Home modification for autism children with sensory issues is very important as it is therapeutic for meeting their specific sensory needs.

The term “HOME MODIFICATION” is used because there should be specific equipments and activities, to benefit specific sensory issues of the child.

The home must be tailored to one’s specific sensory needs, in such a way that it should be more relaxed, creative and flexible to meet the child’s sensory needs.

The first steps in doing the home modification for the child is by addressing the specific sensory needs of the child (which is ideally done by occupational therapists) and accordingly modifies the home.

Assistive Devices and Technology for Children for Autism

Assistive technology is an 'umbrella term' that includes assistive, adaptive, and rehabilitative devices for people with disabilities.

Assistive devices include devices which enable, enhance or maintain the functional independence of the person with disabilities.

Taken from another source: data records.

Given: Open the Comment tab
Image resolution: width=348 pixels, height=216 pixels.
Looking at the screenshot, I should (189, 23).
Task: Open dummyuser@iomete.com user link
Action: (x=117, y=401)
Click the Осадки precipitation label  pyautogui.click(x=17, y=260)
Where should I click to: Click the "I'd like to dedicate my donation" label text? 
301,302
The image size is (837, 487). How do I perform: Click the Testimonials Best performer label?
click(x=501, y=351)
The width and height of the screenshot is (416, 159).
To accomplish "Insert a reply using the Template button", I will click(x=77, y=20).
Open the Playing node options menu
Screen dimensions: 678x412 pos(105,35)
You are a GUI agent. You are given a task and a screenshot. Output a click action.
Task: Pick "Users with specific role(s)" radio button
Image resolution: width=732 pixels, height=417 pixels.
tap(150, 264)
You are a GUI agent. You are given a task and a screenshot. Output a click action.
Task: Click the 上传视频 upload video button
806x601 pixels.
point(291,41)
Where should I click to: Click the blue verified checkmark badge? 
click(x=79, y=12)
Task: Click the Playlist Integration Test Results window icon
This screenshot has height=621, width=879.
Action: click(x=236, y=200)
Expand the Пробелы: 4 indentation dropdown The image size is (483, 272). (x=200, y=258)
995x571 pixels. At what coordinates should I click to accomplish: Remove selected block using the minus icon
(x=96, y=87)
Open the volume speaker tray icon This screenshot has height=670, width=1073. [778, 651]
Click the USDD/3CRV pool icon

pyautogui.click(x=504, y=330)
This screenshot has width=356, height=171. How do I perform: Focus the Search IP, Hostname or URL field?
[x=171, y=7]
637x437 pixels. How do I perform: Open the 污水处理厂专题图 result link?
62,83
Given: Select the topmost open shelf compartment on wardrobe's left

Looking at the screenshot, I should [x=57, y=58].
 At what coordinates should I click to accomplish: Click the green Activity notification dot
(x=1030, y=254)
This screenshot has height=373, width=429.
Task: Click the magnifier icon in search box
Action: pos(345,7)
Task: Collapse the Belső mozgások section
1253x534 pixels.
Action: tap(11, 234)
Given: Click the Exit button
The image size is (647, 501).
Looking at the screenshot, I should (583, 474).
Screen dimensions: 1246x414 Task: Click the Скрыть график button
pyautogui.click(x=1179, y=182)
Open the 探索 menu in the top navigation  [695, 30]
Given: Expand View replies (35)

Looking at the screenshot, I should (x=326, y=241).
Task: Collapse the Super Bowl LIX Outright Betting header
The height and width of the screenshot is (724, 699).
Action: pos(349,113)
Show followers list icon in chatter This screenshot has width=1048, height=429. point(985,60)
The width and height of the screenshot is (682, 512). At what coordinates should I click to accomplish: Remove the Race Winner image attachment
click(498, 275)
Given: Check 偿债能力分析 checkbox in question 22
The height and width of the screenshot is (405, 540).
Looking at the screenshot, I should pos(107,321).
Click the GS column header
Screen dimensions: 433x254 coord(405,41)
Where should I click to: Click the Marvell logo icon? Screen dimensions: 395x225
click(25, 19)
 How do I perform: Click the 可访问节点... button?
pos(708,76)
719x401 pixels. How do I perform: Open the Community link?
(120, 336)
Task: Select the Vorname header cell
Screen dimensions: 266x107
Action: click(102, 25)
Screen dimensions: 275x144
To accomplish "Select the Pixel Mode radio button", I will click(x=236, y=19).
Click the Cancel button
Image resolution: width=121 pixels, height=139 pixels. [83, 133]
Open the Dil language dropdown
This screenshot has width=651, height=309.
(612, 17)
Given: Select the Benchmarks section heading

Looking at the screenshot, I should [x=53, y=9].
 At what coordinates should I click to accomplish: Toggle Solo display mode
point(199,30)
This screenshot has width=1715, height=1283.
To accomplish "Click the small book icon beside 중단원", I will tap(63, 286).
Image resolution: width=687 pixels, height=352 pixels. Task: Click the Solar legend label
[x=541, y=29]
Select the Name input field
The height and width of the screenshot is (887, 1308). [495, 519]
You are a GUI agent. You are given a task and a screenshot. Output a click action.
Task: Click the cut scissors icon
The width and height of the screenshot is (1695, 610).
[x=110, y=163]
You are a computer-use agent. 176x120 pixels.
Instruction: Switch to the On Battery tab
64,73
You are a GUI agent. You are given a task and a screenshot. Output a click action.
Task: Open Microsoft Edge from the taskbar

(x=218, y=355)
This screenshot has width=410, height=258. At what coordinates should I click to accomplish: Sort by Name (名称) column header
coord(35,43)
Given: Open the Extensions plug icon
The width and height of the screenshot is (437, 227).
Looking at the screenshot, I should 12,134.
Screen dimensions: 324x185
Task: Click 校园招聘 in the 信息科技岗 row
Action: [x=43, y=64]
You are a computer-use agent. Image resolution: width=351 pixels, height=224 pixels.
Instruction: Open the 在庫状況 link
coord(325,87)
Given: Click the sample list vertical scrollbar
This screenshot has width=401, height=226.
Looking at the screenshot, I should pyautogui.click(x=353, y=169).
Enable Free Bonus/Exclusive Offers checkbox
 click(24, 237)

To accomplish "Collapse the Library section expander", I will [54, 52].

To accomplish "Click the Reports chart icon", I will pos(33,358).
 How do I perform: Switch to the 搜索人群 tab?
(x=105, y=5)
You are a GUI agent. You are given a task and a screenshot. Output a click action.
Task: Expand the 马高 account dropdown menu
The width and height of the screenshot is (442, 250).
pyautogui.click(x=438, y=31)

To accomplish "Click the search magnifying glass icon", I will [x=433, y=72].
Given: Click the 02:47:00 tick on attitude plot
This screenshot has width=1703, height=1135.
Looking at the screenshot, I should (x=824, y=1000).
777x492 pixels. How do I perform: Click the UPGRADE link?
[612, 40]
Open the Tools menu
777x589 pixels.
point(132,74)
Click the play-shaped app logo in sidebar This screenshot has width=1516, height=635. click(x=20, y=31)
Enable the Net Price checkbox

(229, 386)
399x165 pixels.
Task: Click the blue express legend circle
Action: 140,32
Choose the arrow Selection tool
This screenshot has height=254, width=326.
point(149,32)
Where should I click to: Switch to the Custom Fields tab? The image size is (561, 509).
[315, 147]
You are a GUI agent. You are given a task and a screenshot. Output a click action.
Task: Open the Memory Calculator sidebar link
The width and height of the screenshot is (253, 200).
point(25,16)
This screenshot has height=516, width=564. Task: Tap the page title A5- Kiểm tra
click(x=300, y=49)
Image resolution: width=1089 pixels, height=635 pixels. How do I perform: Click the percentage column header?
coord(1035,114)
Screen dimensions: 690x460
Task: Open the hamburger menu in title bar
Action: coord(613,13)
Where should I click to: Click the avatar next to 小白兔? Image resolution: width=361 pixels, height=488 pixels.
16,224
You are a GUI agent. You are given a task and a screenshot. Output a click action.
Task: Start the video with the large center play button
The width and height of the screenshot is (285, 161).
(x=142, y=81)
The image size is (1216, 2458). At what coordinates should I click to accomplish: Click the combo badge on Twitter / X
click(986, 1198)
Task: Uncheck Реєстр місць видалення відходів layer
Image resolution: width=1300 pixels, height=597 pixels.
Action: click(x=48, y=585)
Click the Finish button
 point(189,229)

Children with autism process visual information easier than auditory information. The aim behind using assistive technology is to give them information through their strongest processing area (visual).

For people without disabilities, technology makes things easier. And for people with disabilities, technology makes things possible.

Speech / Communication Technology

Autism Spectrum Disorder (ASD) and Communication

Development of communication skills among children with autism does not follow so-called typical patterns. Children with ASD appear to learn differently than other children and frequently have difficulty with spoken and written language expression. Children with ASD may not speak at all, they may speak just a few words, or they may speak but what they say doesn’t make sense in the situation. Children with ASD may have difficulty understanding spoken language – even if their hearing is “fine”. They may also not be able to understand gestures, body language, and tone of voice that convey subtle differences in meaning. Children with ASD often demonstrate difficulties with overall motor planning. The motor planning involved in speaking – coordinating the mouth, lips, tongue and facial muscles – is extremely complex and requires sophisticated motor planning ability. Similarly, the motor planning involved in writing or using sign language is complex and can prove challenging for children with ASD. These factors complicate communication for children with ASD.